Call for Papers
The Learning from Time Series for Health (TS4H) workshop is returning to ICLR 2026, and invites
submissions focused on the unique challenges and opportunities in modeling time series data to better
understand and improve human health.
Time series data is ubiquitous in modern healthcare, spanning diverse modalities such as wearables, sensors,
medical waveforms, and electronic health records. This workshop brings together researchers working across
methodological and applied areas to address questions unique to the intersection of time series analysis and
health.
We invite you to submit your work by January 30, 2026
(Anywhere on Earth).
Topics of Interest
Submissions may explore but are not limited to:
Models & Methods
- Novel Architectures: State-space models, diffusion models,
etc.
- Foundation Models: Pre-training, scaling, and alignment.
- Deep Learning: Supervised, self-supervised, and unsupervised
methods.
- Probabilistic Modeling: Uncertainty quantification and Bayesian
methods.
- Sequential Decision-Making: Reinforcement learning and optimal
control.
Data-Specific Challenges
- Multimodal Learning: Fusing time series with images, text, or
genomics, LLMs for time series data.
- Irregular & Missing Data: Handling sparse or irregularly-sampled
series.
- Complex Signals: Modeling high-dimensional or multi-resolution
data.
- Causal Inference: Inferring cause-and-effect from observational
data.
- Representation Learning & Adaptation: Pre-training, adaptation
strategies that
transfer across patients, devices, test-time adaptation.

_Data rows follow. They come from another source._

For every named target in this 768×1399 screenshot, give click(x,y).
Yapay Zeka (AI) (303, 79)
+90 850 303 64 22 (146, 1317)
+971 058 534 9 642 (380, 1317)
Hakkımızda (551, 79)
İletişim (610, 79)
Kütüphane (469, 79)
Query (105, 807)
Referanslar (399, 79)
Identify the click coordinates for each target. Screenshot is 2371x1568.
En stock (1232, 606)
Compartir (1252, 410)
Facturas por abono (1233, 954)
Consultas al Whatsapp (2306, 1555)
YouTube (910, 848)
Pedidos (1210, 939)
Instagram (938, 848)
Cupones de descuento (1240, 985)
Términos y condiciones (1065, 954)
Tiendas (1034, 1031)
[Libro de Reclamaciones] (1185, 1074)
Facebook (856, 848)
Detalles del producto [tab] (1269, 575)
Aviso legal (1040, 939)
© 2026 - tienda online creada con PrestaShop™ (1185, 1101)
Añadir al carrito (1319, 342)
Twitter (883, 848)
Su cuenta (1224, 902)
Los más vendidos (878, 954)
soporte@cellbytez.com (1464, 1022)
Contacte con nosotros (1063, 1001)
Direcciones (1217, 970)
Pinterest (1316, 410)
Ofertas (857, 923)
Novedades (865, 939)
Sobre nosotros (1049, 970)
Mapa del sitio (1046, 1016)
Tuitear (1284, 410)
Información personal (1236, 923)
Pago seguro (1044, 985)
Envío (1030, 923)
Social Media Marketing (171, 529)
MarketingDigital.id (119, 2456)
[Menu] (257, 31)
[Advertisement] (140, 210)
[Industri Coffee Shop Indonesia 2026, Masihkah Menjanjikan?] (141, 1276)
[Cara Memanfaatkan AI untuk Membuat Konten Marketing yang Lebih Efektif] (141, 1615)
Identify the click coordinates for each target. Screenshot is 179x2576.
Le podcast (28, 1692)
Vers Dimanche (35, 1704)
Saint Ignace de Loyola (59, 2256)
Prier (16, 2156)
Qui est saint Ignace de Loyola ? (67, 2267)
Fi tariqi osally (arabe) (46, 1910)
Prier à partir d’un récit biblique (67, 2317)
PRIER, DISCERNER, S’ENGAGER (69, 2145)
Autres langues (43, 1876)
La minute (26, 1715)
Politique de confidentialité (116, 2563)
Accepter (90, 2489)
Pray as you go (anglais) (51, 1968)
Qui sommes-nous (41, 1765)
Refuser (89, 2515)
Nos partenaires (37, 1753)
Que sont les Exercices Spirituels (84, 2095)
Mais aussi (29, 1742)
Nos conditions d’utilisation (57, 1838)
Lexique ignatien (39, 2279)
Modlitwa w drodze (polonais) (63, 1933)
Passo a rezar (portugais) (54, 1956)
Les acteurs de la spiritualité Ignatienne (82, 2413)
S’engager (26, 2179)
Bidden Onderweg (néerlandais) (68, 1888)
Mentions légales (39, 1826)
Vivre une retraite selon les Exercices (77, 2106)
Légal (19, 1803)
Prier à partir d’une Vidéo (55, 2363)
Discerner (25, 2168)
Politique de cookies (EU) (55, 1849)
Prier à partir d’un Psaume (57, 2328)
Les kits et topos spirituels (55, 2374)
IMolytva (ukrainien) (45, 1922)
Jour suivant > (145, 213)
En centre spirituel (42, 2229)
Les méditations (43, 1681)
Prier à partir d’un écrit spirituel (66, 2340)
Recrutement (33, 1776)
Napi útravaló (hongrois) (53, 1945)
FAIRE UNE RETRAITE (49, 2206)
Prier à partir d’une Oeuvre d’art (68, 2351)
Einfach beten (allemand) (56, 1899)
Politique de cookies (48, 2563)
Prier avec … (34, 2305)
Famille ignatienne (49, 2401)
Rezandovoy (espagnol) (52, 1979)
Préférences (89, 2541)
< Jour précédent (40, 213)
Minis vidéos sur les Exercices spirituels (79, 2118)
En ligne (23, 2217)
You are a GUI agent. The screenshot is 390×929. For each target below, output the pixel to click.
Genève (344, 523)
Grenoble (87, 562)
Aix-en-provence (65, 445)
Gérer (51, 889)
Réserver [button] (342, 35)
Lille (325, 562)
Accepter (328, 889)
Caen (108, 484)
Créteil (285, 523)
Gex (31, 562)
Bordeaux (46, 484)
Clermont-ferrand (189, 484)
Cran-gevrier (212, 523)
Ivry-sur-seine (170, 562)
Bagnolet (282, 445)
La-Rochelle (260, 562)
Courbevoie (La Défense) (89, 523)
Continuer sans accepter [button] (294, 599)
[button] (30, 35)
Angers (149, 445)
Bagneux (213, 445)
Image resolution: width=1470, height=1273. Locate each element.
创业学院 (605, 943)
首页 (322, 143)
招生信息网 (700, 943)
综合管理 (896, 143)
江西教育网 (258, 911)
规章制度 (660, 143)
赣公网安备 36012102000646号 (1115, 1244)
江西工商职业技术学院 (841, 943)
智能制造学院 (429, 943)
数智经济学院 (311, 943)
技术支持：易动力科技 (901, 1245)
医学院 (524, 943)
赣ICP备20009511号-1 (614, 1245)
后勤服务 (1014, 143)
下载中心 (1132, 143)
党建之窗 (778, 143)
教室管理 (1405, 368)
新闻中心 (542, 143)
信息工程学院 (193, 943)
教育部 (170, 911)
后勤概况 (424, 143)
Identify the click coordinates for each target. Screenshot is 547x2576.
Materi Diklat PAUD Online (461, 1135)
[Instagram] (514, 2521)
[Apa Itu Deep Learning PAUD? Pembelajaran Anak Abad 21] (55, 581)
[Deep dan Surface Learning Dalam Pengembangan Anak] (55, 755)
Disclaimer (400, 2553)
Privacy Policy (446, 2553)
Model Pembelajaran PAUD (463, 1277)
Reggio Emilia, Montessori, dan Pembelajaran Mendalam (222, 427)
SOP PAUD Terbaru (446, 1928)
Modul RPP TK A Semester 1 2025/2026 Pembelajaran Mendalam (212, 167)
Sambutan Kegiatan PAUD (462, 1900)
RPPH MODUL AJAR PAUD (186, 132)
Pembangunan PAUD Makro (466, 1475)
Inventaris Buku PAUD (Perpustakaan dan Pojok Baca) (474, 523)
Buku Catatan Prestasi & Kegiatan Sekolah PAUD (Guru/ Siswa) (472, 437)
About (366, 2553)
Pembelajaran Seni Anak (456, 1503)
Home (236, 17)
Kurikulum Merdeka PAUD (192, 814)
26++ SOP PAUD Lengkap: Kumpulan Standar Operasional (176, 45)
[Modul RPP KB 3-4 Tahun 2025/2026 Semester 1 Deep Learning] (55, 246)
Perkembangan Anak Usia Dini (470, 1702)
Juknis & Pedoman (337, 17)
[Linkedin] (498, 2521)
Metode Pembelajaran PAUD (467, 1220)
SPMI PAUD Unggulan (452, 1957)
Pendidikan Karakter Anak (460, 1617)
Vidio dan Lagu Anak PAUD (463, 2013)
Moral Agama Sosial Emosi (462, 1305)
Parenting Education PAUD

Applications & Trustworthy AI
- Clinical Applications: Forecasting, risk stratification, digital
biomarkers.
- Trust & Reliability: Explainability, fairness, robustness, and
privacy.
- Deployment & Implementation: Real-world case studies and
MLOps, federated evaluation, online learning during deployment.
- New Resources: Public datasets, benchmarks, and software.
Submission Instructions
We invite short papers of up to 4 pages, excluding references and appendices. All
submissions should follow the official ICLR'26 paper formatting guidelines (paper checklist is NOT
needed) and be fully anonymized for a double-blind review process. Submitted work should be
original and unpublished, though submissions on preprint servers like arXiv are permitted. Authors will be
asked to confirm that their submissions accord with the ICLR
Code of Conduct
All accepted papers must be presented in person at the workshop. This is a non-archival
venue and there will be no formal proceedings.
Important Dates
Submission Deadline: January 30, 2025 (AOE)
Workshop Date: April 28 or 29, 2025 (Co-located with ICLR'26 in Rio de Janeiro, Brazil)
Frequently Asked Questions (FAQ)
- Q1. What does “non-archival venue” mean?
- A non-archival venue is one where accepted papers are not formally published in proceedings. This means
the work will not appear in a permanent, citable archive.
- Q2. Does this mean accepted papers can be submitted elsewhere (e.g., to a journal or
another conference)?
- Yes! Since our workshop is non-archival, you are free to submit your work elsewhere. We do recommend
checking the policies of your target journal or conference, as some may have restrictions on prior
presentations — even at non-archival events.
- Q3. Can I submit a paper that has been withdrawn from the main track of a conference?
- Absolutely. You are welcome to submit such work to our workshop.
- Q4. Can I submit the same work to your workshop and another venue (e.g., other ICLR
workshop) at the same time?
- Yes, concurrent submissions are allowed. Please ensure that your other target venue’s rules permit this.
- Q5. Can I present work at the workshop that has already been accepted elsewhere?
- Yes, provided that the other venue’s policies allow for prior or concurrent presentation at a
non-archival workshop. Always confirm with the other venue first.